Nope. Slugs is the English unit for mass. Stones is also force, I believe.

A stone is 14 pounds.

The discussion so far has ignored the most significant effect of all. Between the push off and landing, the center of mass of a runner is marginally further from the center of mass of the earth, hence in a lower gravitational field, hence, time runs faster. Therefore, the change in momentum of the runner during the hang-time is greater than we have previously assumed (dp = F*t). On the other hand, the runner must cancel this momentum during the time that their foot contacts the ground, when the center of mass, and particularly the location of the knee, is in a larger gravitational field. Thus, the force provided by the runner is integrated over a shorter period of time than we have previously assumed, implying that the force is higher.

Obviously, you should run on stilts.

But wait, there's more to it than just general relativity! Your knee is in a quantum superposition of the states |broken> and |unbroken>. Every time you take a step, you perform a measurement of the B operator (B stands for broken, duh). By this flawless reasoning, if your steps were infinitesimally separated in time, the likelihood of measuring your knee in the state |broken> would go to zero since the knee would not have time to evolve from the state |unbroken> after each measurement (wow, quantum mechanics proves that a faster cadence is better!). However, the time between steps is finite, so, taking the above argument into account, we need a quantum theory of gravity to describe the evolution of the state of your knee.

[insert string theory or loop quantum gravity here, while keeping your wits about you]

=> 42.

I asked a Harvard physicist, and he said this model isn't disallowed by any known measurement of the Higgs scalar field, so it must be right.

The answer is: left-over Halloween candy!

Brendan, you _are_ a Harvard physicist. Talking to yourself again?

it was a collaboration...

If you're going to open the door (so to speak) of quantum superposition, then why not also ask, "Does the knee really exist, and are its actions selfishly motivated?"

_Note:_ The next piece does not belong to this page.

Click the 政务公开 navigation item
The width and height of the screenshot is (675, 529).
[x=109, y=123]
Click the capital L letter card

WOW!!! they actually know stuff at Harvard physics!! I am surprised to find this out. At McGill, we really just rag on about the slackers at Harvard and MIT, we have been told what little work they do. Oh and if you see Horowitz or Hill, or that other H guy that all worked on the Art of Electronics text, tell them there was an error referencing one of the figures from the excercise book to the text, and for the third edition they should bold the in text excercises, they are hard to find when italicized.

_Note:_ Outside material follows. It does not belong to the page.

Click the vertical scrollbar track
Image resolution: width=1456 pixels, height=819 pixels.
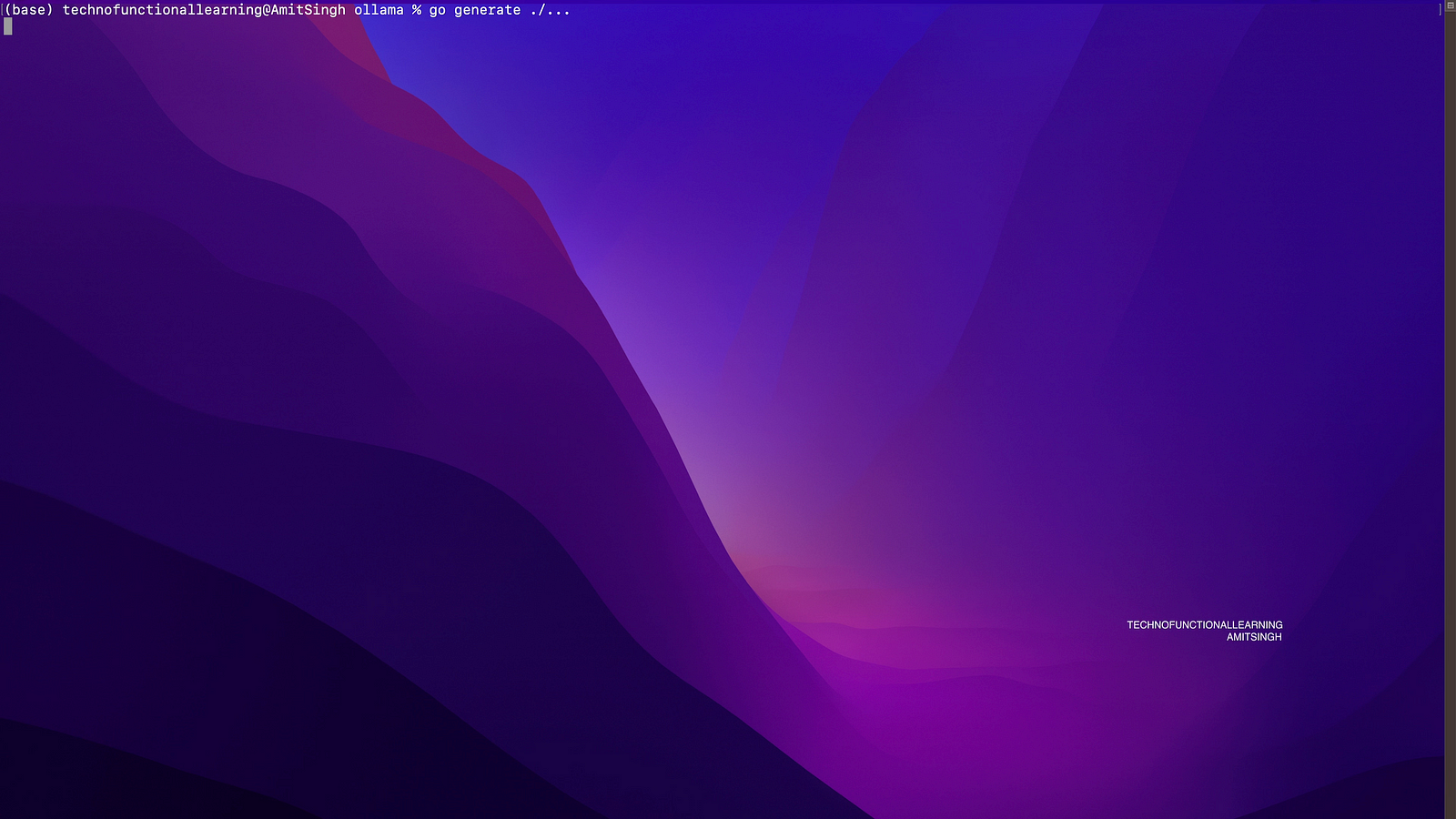(x=1451, y=410)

So since I have spent most of my life right side up, my legs are older than my upper body!!! Wow!!! I've never thought of that before!

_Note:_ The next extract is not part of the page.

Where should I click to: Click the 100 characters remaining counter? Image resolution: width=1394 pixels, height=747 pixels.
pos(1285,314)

No, it's the other way around. Time runs slower in a stronger gravitational field. The extreme example is the surface of a black hole, where time stops, so things get trapped at the surface, instead of falling to the center. Or at least that's the conceptual picture. Who knows what actually happens. Anyway, so your legs are younger because time has been running slower for them. Good luck trying to measure it, though.